As the 80’s came to a close, unfortunately, the MRA was having problems with internal differences of opinion and factional infighting. The once strong and united organisation was breaking up.  The registers had strong enough memberships that some of them survived the break up by forming their own clubs.

Eastern Suburbs Motorcycle Riders Inc was formed in January 1992 and continued the tradition of being a social gathering of like minded riders and continued running the Confusion Rally after Metro MRA wound up. Metro only ran one Confusion, but the catered musical extravaganza format was taken over by Eastern and continues to this day. Western Suburbs Motorcycle Riders Inc was also formed and went from strength to strength for many years as a sister club to Eastern.  I wish I’d been at the meeting that decided ESMRA would become ESMRI – that was history in the making and needs someone else to tell that story.

The MRA reformed, fought, broke up, renamed MRAA, renamed MRA Vic and the current organisation is a defunct and ghostly shadow of its former and once mighty self. Having fought so hard to win our rights, it’s a shame the same energy turned against itself.
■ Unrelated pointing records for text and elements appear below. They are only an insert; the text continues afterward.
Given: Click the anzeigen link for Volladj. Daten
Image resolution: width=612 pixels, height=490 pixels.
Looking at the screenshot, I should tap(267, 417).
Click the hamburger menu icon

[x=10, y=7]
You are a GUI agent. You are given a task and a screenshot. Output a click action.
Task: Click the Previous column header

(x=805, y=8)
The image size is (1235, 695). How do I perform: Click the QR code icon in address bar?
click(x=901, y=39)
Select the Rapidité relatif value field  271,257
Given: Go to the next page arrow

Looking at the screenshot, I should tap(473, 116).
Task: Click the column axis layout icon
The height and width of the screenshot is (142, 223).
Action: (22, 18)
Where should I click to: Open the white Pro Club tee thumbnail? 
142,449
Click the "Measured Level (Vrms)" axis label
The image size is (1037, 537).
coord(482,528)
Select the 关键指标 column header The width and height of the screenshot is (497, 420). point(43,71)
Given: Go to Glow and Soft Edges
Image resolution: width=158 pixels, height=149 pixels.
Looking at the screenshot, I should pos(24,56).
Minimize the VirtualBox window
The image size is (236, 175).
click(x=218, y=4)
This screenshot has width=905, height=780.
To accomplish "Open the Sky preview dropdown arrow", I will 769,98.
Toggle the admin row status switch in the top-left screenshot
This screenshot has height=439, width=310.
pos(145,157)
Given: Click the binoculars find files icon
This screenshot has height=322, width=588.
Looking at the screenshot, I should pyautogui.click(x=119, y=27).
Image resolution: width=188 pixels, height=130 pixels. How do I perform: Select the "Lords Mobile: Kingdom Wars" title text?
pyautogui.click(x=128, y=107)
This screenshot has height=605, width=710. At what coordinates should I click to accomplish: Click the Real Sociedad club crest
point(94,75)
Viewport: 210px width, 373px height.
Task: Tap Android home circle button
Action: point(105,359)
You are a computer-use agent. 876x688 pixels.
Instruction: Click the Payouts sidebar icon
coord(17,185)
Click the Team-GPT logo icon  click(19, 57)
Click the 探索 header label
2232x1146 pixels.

We owe all of them such a debt, regardless of which side of the internal politics they ended up on, what we enjoy today is a testament to their hard work.  The Victorian Motorcycle Council is where a lot of the hard working volunteers ended up and still serve our needs to this day.

Throughout all these ups and downs, Eastern Suburbs has continued to support the rally community, running one of the best rallies on the calendar and supporting many other clubs by attending their rallies.  With a continuous history that goes back to the original MRA roots, while there is still an Eastern Suburbs Riders, there is no longer a 4Bs, no Broken Bones Rally, no MRA, no Howqua Rally, no Driver Awareness Ride, the Motorcycling is Magic Rally is long gone as are the Metro, Sale & Districts and Western Suburbs MRA registers. The Toy run is split and fractured into several competing events and the MRA is no longer a force championing riders’ rights.

The recollection of time line isn’t 100% but hopefully it’s close and might jog a few others who remember bits and pieces to fill in the blanks.

Eastern is still going strong and with such a rich history and passionate love for rallying, it’s one of the best clubs around today.  Whilst “Let Those Who Ride Decide” is in our DNA, Growing old is inevitable and growing up is optional!”